Wednesday, October 21, 2015

MOT training enables JBLM mission success

by Senior Airman Naomi Griego
62nd Airlift Wing Public Affairs

10/20/2015 - JOINT BASE LEWIS-MCCHORD, Wash. -- More than 30 Soldiers from 5th Battalion, 5th Air Defense Artillery Regiment, and 22 Air Force loadmasters from the 62nd Airlift Wing recently trained loading a 75,000 pounds Counter Rocket, Artillery and Mortar trailer onto a C-17 Globemaster III on McChord Field, Joint Base Lewis-McChord, Wash. Oct. 1.

The Mission Oriented Trainer training opportunity is a weekly occurrence in which JBLM Soldiers and Airmen train for real world short notice equipment transportation deployment.

This hands on training enables the Army to prepare for their real world mission of global response by simulating what would occur if they were tasked to deploy in a less than a 72-hour window. It also prepares Air Force aircrew, specifically loadmasters, on their roles in a time sensitive scenario.

"The training is conducted in phases," said Master Sgt. Douglas MacGregor, 62nd Operations Support Squadron joint airlift integrator and training coordinator. "Phase one consists of ground training where the unit learns how to tie down their own cargo on the aircraft and how to fill out the proper paperwork for transport. This enables [our] loadmasters to get the experience of loading an aircraft with larger equipment in a tight space."

The second phase is timed and serves as a test run. The units simulate being notified of a 72 hour short notice deployment. This means their assets need to be in the air within that time frame. A minute over and they don't make the time line.

The third and last phase is where the cargo and crew flies with the equipment.

Staff Sgt. Melissa Michels, C-17 loadmaster, said the training provided gave loadmasters a unique experience on the joint base concept as well as improved proficiency.

"In all, it took 17 minutes to load the CRAM onto the aircraft," she said. "It was pretty impressive."

The consensus between all units involved is the training is essential.

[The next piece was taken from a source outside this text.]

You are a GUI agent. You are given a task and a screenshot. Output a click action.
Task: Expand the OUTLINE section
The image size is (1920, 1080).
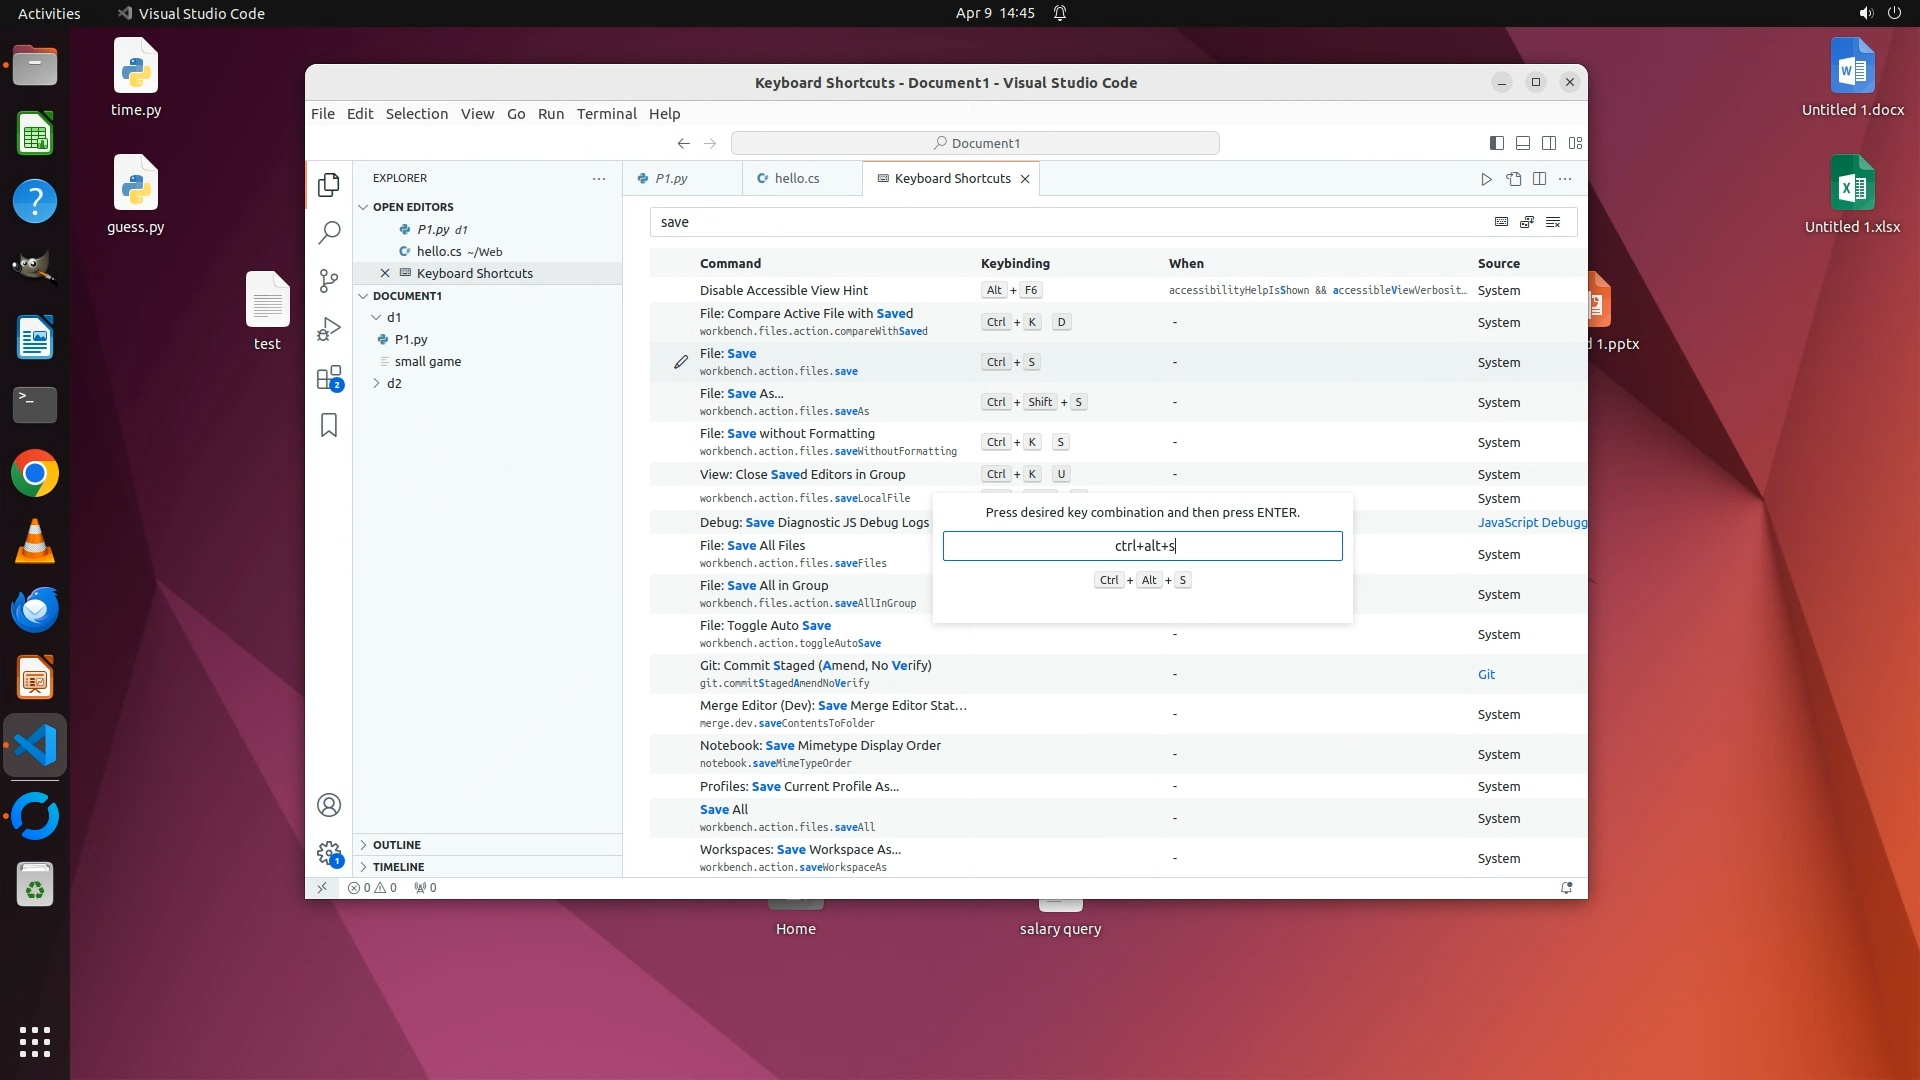tap(397, 845)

"The aircraft [here] plays a big role in the mission," said Sgt. 1st Class Oscar Llamas, 9th Support Detachment 1st Battlefield Coordination Detachment ground liaison. "The Army can't move their equipment without a ride."
The goal according to MacGregor was to provide practice for all units and so far the training has been widely successful according to both Llamas and MacGregor.

"It builds everyone up in preparation," MacGregor said. "It is a better training platform to focus everyone on the real world mission."